**Work order**:
All lines holding the word "options" are to be copied from the records beneath.

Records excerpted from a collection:
::::::::

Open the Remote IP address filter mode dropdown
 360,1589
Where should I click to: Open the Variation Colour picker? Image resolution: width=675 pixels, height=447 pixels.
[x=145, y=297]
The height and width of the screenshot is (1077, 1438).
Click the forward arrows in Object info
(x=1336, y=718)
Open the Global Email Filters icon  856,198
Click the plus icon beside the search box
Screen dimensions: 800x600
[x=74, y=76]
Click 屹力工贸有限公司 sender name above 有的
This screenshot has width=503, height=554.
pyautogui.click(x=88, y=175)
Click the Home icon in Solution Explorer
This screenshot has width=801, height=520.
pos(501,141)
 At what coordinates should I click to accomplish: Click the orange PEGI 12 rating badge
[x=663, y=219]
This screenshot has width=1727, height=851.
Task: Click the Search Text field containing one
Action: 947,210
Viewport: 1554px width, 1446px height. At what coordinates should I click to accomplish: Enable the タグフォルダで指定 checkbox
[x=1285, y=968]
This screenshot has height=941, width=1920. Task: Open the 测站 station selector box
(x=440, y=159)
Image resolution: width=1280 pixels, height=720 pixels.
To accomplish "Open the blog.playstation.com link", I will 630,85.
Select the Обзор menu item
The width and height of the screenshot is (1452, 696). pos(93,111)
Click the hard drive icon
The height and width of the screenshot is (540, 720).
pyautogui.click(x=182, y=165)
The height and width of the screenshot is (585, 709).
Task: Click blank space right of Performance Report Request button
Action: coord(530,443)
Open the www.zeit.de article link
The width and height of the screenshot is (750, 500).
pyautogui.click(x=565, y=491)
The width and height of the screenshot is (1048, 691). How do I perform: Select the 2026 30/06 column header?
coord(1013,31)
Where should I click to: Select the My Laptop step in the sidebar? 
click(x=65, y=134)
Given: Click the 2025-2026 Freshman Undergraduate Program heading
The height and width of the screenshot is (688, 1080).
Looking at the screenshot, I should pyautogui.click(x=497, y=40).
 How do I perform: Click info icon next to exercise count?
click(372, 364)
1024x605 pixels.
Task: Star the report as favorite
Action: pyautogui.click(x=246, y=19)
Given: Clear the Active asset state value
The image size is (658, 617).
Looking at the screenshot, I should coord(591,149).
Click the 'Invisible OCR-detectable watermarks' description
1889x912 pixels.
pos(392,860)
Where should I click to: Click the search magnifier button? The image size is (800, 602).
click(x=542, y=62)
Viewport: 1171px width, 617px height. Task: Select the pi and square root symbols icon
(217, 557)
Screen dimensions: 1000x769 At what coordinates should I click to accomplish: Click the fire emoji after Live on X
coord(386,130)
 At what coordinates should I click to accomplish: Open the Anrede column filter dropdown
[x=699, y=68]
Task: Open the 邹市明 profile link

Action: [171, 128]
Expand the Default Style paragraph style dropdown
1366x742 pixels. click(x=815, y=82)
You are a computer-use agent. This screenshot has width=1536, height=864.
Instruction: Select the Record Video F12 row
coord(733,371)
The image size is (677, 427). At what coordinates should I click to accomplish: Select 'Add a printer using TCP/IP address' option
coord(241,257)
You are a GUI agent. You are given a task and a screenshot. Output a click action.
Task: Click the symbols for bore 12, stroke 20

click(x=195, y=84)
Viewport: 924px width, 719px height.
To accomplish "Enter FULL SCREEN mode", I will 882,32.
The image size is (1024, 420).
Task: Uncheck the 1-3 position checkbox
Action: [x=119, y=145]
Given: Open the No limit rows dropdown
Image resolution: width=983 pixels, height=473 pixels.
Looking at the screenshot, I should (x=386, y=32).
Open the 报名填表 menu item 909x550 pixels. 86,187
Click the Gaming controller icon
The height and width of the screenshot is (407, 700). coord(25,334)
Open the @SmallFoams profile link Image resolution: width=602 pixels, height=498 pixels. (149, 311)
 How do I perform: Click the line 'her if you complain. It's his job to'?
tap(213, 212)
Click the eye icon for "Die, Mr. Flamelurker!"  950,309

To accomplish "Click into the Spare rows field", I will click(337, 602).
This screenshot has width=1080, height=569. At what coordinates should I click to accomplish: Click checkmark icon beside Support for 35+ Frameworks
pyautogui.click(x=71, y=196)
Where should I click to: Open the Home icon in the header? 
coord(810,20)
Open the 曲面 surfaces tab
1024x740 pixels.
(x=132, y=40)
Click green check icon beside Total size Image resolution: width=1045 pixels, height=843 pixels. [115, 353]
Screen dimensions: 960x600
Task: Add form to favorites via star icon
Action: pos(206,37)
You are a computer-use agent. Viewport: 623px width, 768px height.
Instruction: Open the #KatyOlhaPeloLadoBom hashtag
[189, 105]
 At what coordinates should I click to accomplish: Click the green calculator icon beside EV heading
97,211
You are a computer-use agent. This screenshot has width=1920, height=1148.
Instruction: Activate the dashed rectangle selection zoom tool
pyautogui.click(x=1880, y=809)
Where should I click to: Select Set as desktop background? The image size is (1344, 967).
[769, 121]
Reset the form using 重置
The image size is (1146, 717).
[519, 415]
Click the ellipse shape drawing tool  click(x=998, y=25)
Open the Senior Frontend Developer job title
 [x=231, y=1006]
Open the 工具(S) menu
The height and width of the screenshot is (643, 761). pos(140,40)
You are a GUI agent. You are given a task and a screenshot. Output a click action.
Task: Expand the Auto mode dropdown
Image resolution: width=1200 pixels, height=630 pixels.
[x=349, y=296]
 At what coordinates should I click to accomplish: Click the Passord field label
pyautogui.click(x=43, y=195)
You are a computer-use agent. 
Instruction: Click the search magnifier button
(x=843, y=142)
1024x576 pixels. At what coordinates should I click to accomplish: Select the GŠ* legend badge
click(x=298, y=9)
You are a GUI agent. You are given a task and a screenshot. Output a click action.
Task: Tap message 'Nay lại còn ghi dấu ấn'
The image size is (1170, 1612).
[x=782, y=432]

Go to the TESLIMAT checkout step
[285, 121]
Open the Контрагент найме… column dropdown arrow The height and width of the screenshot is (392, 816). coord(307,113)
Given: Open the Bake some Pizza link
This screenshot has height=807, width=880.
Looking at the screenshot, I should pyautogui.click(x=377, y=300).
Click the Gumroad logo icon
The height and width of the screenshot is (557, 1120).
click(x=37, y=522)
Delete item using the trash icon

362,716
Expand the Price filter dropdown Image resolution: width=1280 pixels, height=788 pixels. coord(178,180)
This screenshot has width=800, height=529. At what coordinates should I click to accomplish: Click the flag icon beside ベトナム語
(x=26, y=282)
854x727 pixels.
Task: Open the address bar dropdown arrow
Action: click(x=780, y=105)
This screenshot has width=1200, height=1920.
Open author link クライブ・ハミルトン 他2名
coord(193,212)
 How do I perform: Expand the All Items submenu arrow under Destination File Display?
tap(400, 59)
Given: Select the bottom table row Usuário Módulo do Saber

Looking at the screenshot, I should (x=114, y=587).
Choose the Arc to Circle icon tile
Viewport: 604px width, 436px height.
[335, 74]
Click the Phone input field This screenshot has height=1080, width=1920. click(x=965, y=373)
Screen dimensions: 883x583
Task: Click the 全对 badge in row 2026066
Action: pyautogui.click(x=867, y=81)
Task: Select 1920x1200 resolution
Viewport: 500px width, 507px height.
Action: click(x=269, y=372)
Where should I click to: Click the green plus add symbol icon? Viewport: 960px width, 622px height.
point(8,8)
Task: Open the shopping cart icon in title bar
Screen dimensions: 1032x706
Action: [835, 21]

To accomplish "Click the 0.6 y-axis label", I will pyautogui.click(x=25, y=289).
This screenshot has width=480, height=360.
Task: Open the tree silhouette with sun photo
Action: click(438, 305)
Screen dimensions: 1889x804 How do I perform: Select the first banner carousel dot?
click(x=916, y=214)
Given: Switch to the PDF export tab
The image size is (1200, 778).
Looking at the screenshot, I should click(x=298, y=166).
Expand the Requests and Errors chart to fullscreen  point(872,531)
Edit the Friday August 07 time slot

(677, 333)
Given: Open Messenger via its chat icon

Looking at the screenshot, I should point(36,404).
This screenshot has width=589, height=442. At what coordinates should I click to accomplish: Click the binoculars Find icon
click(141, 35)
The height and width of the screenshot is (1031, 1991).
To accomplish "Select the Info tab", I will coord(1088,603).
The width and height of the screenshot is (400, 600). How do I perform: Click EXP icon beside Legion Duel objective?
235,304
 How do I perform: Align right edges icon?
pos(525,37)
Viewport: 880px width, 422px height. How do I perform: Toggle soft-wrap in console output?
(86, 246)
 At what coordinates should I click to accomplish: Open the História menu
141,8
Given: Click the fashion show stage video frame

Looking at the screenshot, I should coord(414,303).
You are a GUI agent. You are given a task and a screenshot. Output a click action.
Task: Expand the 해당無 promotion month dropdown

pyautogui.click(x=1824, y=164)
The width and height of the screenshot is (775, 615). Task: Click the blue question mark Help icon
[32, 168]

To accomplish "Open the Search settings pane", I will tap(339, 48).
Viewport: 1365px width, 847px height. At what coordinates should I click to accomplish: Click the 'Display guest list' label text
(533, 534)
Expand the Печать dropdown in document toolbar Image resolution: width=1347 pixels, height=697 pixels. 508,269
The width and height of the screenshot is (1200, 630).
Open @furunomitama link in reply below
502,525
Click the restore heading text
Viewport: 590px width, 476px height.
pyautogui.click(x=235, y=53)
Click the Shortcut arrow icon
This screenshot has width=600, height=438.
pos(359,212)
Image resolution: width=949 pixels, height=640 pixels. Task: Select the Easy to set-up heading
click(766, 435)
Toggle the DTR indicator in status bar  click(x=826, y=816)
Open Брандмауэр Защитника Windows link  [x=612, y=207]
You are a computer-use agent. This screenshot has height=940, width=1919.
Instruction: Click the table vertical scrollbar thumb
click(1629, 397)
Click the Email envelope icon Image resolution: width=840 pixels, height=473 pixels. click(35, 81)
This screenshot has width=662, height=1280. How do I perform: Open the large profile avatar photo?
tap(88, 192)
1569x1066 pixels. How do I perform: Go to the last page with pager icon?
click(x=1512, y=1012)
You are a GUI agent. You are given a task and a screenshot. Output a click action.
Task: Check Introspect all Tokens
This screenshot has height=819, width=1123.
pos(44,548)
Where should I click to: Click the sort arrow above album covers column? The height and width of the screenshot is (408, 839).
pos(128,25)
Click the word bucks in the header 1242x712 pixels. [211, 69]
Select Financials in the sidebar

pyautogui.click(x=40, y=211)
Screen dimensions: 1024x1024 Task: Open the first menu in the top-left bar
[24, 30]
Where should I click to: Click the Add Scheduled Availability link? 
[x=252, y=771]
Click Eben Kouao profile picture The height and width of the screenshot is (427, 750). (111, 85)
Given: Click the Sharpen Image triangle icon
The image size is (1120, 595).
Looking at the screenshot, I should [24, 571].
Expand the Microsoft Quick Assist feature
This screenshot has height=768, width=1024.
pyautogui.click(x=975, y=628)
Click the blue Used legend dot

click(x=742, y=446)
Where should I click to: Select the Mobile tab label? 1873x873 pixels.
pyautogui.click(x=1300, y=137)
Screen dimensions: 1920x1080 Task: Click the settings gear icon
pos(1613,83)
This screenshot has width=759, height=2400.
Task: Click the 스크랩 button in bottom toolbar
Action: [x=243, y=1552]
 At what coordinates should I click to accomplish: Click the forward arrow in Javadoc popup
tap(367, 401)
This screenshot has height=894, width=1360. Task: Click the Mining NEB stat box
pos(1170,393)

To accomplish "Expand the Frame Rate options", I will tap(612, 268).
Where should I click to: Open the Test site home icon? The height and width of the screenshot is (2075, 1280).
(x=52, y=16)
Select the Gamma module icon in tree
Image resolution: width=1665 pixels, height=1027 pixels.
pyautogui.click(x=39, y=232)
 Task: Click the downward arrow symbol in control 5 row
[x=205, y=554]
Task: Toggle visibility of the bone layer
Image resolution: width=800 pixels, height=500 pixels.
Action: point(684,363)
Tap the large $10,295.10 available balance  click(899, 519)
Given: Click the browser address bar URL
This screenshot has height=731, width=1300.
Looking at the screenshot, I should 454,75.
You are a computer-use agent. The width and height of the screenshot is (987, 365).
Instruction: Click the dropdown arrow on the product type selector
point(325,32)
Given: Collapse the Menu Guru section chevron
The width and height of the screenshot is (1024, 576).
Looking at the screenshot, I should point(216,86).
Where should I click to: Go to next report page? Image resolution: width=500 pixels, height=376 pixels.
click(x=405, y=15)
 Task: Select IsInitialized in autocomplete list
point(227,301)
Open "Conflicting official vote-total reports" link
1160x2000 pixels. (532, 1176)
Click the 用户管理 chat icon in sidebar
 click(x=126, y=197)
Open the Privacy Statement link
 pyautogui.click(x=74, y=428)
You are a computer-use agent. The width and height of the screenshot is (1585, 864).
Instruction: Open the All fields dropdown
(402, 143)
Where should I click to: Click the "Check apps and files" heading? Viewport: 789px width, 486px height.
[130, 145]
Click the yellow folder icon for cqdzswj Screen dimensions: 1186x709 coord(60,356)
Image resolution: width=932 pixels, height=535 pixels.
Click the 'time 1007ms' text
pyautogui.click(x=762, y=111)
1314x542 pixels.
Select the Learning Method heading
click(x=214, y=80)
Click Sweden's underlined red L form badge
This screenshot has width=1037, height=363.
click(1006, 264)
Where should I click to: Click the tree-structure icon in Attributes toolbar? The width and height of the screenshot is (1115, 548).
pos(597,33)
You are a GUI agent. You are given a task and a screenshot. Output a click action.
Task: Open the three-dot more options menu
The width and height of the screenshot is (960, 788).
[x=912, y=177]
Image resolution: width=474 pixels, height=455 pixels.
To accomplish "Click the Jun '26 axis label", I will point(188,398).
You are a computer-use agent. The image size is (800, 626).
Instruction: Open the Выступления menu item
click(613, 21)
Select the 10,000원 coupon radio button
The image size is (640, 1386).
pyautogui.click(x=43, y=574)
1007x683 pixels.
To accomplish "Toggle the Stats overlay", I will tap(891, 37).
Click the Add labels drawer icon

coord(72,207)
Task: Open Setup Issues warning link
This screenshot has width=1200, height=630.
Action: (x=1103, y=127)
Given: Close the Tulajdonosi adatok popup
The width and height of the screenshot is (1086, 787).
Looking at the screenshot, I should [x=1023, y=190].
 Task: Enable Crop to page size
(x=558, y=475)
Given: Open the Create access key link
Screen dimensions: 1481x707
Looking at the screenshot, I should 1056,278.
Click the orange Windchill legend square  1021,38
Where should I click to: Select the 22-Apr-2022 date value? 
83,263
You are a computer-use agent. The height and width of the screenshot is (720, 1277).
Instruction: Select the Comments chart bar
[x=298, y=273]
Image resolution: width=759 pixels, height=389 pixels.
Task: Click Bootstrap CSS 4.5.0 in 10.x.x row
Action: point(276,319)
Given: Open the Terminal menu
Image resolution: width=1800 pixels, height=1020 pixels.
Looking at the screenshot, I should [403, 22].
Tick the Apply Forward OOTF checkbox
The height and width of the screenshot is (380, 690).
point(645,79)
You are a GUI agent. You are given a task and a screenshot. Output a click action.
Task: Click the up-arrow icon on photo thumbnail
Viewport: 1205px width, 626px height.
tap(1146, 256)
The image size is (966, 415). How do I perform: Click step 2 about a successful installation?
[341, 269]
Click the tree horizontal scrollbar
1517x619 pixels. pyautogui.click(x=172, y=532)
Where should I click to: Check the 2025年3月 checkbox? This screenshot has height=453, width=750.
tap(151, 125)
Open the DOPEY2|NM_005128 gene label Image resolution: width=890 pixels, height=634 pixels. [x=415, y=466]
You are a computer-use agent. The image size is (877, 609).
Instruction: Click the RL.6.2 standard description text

::::::::

**Expected answer**:
To accomplish "Expand the Frame Rate options", I will tap(612, 268).
Task: Open the three-dot more options menu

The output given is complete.